§ Action item:
Lines to return, exactly: from the line with "Given: Click the mind map icon beside 测试分析" to the line with "Task: Click the navigator" in the entries below, both included.

§ Data section:
§ §

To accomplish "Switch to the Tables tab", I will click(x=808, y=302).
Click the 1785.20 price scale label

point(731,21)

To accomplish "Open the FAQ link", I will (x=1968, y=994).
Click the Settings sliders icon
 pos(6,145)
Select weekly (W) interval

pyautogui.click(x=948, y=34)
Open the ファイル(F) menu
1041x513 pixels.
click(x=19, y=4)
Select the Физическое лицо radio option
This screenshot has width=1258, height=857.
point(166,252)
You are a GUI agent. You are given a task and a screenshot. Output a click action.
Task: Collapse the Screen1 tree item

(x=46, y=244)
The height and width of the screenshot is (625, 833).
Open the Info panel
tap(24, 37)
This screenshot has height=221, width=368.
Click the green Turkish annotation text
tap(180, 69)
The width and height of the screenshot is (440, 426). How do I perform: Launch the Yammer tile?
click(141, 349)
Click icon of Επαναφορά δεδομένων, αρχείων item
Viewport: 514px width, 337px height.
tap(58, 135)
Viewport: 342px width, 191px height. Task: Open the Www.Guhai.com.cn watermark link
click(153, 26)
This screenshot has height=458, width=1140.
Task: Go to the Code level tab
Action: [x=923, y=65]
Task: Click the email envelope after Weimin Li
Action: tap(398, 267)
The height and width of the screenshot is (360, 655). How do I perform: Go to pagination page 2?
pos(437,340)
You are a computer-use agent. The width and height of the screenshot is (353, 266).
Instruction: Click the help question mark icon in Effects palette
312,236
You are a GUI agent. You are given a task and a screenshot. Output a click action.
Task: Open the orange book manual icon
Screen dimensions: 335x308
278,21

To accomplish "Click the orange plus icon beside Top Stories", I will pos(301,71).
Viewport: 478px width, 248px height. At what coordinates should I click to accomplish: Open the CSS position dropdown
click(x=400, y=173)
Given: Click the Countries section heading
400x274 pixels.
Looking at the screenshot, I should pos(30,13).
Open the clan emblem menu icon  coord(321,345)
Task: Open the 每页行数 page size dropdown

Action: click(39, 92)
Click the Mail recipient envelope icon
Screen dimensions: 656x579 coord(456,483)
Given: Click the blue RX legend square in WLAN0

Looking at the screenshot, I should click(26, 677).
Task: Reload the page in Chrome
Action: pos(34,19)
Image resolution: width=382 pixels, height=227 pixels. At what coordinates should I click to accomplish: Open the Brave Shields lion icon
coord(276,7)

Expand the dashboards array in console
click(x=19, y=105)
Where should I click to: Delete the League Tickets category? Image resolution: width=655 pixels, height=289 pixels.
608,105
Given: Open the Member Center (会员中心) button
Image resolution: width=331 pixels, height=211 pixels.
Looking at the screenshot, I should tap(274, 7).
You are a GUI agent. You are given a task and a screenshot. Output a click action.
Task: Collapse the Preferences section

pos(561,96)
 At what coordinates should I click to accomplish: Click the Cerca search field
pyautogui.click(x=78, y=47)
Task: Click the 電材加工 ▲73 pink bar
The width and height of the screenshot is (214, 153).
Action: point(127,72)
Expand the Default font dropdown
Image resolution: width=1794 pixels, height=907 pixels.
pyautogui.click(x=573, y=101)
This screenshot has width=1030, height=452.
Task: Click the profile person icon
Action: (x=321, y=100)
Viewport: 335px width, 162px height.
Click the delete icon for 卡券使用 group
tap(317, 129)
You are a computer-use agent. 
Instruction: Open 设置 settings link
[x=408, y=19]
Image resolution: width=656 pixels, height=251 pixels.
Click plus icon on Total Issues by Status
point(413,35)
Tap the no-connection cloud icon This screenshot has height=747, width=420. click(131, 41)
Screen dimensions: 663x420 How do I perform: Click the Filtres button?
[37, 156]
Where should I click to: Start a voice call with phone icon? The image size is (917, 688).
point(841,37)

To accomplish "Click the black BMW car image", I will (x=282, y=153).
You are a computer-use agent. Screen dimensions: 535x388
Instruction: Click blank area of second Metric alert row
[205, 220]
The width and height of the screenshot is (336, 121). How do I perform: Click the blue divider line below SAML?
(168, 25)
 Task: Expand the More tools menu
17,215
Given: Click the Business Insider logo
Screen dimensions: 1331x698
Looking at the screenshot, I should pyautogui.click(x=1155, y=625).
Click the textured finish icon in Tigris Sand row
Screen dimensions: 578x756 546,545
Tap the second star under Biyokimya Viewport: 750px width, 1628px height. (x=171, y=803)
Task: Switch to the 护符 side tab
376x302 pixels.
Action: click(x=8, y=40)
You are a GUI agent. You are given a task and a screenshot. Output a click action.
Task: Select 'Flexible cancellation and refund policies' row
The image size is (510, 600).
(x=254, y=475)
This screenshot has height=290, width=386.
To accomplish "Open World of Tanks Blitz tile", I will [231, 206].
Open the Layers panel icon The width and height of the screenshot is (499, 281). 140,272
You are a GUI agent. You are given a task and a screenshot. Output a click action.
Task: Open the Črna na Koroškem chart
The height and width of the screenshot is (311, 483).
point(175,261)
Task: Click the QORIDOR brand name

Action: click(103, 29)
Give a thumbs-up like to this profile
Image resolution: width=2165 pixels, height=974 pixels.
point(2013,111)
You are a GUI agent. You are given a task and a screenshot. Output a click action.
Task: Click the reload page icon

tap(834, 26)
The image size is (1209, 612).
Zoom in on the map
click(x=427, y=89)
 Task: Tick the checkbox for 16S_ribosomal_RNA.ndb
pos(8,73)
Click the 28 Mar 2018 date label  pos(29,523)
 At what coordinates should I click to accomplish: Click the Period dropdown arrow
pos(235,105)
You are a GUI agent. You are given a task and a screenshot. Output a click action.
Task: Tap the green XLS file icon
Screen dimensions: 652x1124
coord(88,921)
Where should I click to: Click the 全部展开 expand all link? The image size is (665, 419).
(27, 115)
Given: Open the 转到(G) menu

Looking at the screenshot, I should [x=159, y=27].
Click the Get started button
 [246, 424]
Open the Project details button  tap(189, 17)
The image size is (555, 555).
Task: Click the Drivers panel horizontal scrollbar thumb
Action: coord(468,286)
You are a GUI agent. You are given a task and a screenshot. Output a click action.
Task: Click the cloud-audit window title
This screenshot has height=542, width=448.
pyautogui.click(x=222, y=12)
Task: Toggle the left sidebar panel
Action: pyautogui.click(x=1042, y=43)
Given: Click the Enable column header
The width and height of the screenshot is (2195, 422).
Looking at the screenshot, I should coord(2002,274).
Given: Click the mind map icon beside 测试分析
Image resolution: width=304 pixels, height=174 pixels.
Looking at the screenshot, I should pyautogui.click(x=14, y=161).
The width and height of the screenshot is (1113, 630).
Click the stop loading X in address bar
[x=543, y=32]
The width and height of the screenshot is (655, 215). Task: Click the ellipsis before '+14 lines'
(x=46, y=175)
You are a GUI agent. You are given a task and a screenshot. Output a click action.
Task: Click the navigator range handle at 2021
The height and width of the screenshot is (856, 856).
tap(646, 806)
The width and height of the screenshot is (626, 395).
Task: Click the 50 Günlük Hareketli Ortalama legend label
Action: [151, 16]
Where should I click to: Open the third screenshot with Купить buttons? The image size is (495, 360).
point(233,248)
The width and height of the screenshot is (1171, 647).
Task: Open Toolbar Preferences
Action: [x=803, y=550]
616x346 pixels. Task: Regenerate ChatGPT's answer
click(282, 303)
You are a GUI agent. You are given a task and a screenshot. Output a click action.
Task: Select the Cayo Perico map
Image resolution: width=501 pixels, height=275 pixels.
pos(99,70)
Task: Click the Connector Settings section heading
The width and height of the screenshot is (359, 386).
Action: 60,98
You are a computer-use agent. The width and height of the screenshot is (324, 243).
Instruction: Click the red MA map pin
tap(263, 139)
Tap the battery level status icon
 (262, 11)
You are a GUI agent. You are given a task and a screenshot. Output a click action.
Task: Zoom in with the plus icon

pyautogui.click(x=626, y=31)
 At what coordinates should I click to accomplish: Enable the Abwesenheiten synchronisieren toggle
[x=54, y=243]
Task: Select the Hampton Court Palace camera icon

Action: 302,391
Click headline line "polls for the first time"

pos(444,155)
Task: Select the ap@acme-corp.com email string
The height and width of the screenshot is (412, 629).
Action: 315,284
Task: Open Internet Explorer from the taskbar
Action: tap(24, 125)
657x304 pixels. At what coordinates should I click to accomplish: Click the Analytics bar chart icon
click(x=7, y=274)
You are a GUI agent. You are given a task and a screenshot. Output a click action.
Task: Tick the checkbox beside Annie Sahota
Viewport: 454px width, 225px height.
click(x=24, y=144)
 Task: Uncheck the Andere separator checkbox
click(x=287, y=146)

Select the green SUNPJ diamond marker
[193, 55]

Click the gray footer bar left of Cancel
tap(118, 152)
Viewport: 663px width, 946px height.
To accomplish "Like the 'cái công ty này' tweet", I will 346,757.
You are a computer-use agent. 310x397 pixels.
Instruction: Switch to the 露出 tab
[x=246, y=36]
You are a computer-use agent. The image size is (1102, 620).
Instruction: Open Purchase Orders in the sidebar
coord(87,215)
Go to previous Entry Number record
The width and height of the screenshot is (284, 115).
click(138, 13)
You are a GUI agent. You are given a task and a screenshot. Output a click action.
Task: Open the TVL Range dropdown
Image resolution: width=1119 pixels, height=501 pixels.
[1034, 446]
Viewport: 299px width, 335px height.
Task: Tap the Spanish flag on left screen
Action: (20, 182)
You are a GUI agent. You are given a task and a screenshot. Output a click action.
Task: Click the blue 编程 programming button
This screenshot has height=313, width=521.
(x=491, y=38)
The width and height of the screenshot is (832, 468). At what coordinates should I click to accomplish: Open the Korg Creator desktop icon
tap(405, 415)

§ §

§ Completed exercise:
Given: Click the mind map icon beside 测试分析
Image resolution: width=304 pixels, height=174 pixels.
Looking at the screenshot, I should pyautogui.click(x=14, y=161).
The width and height of the screenshot is (1113, 630).
Click the stop loading X in address bar
[x=543, y=32]
The width and height of the screenshot is (655, 215). Task: Click the ellipsis before '+14 lines'
(x=46, y=175)
You are a GUI agent. You are given a task and a screenshot. Output a click action.
Task: Click the navigator range handle at 2021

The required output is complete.